Those Virginia horsemen had been for ten consecutive days and nights forbidden to remove a saddle. For ten consecutive days and nights they had stood at the heads of their horses at feeding time and held the temporarily removed bridle bit in one hand and the ear of corn from which the horse was feeding in the other. For ten consecutive days and nights those men had been ceaselessly in the saddle, their only sleep being snatched in brief fragments, while their horses were tethered to their wrists. Yet so eager were they to follow up this victory that every man of them "swore like a trooper" on that Sunday evening when the pursuit was senselessly called off, and every man of them ejaculated a hearty "amen" to their leader's vituperation of that superior authority which forbade him and his devoted cavalry men to ride into Washington close upon the heels of the broken, panic-stricken and utterly demoralized Federal fugitives from the battlefield.
There is now not the slightest doubt that he could have done this. There is not the smallest question that if he had been permitted to do it, with a supporting column of infantry and artillery following as closely as it could upon his horses' heels, Washington would have become a Confederate possession on that Sunday night, and—who knows what else might have happened? Perhaps four years of the bloodiest of modern wars might have been spared to the American people.
However that may be, the historian of the Confederate War is bound to regard the failure of the Confederates to follow up their victory and pursue their broken, fleeing and utterly disintegrated enemy into Washington during that night and the next morning as one of the most stupendous blunders recorded anywhere in history.
It was perfectly well known to the two Confederate commanders, that Washington was not defended on the South by any fortifications which a determined assailing column could not easily have run over. There was only one earthwork, and that an incomplete one, in the way, and it was so little in the way that a column moving upon the Federal capital could easily have passed on toward the city by thoroughfares that lay quite out of the effective range of its guns.

• Stated problem
Reproduce the passage on the Confederate failure to pursue word for word, from "However that may" up to and including "of its guns.".

• Data listing

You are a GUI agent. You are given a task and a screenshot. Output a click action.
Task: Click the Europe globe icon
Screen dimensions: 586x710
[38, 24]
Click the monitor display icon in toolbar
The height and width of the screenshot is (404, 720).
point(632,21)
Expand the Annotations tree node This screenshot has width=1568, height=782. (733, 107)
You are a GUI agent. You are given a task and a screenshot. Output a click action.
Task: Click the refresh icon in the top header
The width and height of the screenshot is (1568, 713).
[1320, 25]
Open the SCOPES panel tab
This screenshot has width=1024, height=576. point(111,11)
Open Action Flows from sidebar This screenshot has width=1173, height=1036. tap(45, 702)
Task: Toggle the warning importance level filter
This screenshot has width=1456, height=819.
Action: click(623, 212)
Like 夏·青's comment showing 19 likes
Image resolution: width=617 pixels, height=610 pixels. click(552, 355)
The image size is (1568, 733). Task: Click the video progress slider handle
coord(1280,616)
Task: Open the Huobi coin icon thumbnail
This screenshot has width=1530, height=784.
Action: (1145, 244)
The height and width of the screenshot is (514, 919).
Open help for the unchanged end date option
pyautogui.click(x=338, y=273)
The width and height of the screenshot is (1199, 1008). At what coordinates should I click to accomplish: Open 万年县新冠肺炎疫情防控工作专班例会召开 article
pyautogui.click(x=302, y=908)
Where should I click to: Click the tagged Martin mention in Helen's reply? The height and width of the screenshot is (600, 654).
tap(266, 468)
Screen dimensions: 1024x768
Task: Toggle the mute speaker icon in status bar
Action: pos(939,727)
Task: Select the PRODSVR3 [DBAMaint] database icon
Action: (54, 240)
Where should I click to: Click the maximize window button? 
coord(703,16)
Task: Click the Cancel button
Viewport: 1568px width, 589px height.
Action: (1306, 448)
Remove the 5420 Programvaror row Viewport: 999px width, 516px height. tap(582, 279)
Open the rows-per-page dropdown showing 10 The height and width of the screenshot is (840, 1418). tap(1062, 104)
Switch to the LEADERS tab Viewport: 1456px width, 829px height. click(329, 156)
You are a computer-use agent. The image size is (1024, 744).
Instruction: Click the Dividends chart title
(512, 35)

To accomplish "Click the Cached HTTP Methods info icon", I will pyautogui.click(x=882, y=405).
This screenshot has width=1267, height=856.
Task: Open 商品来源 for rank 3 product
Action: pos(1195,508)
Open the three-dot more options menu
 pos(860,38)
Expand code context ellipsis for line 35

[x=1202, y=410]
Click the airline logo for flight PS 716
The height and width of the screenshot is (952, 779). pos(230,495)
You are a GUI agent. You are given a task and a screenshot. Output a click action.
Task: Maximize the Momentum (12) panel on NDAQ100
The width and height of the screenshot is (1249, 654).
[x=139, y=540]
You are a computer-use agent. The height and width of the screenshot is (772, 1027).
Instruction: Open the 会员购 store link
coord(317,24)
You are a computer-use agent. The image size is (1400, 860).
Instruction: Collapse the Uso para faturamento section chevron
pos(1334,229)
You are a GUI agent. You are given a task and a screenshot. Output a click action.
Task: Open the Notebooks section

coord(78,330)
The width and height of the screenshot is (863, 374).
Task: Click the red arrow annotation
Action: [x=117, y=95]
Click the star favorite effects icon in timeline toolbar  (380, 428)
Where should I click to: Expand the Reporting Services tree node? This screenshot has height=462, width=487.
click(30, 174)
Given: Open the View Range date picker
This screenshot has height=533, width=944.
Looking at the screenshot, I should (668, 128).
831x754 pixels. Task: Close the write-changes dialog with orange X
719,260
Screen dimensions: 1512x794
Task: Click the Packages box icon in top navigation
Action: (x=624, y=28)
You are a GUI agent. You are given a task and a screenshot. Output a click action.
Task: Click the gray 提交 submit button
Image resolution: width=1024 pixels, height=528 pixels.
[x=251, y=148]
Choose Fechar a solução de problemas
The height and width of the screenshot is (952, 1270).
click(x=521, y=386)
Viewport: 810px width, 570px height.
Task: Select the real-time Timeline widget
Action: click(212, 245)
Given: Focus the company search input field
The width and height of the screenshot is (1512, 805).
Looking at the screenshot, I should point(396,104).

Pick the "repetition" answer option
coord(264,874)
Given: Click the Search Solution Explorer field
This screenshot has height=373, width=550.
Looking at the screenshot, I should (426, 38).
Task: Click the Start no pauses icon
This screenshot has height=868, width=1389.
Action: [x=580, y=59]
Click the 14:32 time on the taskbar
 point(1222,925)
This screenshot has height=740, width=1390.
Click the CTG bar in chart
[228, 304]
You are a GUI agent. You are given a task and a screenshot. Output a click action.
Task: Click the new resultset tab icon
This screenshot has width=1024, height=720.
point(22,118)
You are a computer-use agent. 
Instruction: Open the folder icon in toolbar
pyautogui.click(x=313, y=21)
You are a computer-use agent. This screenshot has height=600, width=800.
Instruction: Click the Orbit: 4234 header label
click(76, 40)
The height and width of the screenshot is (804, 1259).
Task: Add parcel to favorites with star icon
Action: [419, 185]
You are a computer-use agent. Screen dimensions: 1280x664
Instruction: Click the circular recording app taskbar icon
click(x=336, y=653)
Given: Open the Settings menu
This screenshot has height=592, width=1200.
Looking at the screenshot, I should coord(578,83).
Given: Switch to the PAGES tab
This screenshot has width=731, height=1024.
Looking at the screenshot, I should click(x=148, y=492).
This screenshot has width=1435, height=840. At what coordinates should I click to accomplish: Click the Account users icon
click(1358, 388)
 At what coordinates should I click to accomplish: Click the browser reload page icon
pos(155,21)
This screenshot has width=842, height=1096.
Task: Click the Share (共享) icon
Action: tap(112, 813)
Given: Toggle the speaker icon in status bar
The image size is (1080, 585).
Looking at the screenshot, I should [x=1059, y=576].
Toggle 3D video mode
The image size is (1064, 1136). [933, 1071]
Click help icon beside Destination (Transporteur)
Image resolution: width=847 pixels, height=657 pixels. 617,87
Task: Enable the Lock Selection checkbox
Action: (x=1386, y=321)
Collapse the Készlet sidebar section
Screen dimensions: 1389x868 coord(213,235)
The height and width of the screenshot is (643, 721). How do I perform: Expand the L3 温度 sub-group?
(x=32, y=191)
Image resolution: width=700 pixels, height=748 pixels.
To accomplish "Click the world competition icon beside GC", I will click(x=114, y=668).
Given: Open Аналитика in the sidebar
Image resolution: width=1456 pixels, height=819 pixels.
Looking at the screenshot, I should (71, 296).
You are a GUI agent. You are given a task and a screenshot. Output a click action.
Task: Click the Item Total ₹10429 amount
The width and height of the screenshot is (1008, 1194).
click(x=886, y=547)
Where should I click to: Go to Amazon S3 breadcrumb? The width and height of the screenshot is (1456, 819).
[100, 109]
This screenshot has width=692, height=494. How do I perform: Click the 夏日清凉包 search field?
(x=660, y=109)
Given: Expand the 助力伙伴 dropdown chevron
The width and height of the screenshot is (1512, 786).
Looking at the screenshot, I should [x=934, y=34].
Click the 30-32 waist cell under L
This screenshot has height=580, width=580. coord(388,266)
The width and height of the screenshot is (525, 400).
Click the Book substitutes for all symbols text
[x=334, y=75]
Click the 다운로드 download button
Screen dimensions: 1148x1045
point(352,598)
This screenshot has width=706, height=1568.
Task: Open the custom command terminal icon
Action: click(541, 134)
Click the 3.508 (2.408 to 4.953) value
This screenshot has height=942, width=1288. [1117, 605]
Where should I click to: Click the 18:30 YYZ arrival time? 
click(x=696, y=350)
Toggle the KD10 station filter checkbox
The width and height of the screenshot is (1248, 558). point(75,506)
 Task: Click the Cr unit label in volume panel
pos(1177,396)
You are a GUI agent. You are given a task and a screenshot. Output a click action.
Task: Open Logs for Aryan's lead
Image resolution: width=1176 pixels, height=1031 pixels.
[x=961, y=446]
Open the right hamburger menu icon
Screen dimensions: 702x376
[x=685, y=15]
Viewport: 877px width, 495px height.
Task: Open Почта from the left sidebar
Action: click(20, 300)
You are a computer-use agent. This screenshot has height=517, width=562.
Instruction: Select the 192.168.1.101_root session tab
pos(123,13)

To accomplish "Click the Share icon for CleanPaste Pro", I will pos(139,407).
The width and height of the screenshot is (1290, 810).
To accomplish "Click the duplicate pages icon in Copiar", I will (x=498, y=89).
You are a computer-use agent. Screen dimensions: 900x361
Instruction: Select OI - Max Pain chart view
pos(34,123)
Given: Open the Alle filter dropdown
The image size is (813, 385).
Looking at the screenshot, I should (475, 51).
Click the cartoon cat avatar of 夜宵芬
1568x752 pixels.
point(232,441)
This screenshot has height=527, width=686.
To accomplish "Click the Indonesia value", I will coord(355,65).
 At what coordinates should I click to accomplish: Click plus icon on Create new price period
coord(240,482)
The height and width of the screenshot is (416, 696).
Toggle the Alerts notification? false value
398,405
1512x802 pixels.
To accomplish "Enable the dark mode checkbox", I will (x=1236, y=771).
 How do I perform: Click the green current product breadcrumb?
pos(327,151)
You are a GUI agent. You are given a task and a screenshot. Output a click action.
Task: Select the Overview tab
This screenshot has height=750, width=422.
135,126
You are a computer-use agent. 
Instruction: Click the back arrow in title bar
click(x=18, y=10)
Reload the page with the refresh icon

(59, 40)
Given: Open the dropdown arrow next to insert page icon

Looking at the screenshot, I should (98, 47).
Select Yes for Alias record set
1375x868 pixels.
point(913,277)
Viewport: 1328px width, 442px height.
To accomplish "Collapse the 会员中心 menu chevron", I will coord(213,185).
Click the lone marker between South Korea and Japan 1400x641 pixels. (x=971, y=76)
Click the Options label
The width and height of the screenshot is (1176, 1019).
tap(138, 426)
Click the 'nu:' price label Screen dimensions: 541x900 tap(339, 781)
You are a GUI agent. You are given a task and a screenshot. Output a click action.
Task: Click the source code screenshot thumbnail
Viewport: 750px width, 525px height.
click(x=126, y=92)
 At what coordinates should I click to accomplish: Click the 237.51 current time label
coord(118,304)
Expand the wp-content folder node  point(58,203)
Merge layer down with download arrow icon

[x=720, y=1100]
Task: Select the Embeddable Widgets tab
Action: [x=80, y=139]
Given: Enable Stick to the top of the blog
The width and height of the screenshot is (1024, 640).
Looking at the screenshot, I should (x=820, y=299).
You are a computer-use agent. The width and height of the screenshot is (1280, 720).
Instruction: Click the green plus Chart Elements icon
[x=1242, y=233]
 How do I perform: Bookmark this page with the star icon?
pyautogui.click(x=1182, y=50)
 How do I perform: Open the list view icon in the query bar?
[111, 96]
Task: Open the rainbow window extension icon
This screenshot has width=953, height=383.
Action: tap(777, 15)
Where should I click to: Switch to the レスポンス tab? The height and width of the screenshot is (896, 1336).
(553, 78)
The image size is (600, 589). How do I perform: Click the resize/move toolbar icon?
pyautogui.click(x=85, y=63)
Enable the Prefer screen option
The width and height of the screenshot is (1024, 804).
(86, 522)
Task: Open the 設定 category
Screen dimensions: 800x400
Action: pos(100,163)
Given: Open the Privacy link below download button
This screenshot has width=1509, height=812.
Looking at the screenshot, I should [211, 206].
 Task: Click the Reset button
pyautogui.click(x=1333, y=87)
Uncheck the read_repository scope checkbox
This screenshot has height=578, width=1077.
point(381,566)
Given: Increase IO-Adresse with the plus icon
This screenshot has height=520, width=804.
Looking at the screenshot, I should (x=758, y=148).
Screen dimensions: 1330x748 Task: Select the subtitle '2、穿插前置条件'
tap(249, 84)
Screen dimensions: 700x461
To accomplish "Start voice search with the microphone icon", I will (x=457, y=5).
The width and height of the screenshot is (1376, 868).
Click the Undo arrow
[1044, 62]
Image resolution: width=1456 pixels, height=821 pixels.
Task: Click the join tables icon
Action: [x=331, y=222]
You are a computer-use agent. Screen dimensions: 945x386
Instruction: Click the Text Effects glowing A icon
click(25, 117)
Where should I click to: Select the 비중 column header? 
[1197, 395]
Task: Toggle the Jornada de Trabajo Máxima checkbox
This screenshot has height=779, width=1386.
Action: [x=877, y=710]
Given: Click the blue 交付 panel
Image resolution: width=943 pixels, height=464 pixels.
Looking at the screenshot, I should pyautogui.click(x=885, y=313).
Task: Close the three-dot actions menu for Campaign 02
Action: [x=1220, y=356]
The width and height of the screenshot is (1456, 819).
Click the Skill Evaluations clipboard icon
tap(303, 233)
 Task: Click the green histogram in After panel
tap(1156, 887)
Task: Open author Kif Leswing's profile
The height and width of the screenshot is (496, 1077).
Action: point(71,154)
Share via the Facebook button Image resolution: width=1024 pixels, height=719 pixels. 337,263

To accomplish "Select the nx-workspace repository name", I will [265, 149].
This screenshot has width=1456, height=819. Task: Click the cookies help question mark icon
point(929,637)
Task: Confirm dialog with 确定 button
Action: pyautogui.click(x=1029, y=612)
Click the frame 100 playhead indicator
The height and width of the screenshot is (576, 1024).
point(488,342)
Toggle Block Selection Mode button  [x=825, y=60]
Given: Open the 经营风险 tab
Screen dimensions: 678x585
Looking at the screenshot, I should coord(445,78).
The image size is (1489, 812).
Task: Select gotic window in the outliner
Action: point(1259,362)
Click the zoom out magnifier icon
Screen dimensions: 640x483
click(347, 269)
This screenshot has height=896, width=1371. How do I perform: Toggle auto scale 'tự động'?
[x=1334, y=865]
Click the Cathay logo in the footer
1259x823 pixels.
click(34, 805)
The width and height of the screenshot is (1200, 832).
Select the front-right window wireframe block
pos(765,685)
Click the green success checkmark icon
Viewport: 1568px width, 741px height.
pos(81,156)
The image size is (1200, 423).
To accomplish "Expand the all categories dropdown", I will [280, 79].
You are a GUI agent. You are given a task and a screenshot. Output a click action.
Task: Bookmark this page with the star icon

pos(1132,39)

• Result of the exercise
However that may be, the historian of the Confederate War is bound to regard the failure of the Confederates to follow up their victory and pursue their broken, fleeing and utterly disintegrated enemy into Washington during that night and the next morning as one of the most stupendous blunders recorded anywhere in history.
It was perfectly well known to the two Confederate commanders, that Washington was not defended on the South by any fortifications which a determined assailing column could not easily have run over. There was only one earthwork, and that an incomplete one, in the way, and it was so little in the way that a column moving upon the Federal capital could easily have passed on toward the city by thoroughfares that lay quite out of the effective range of its guns.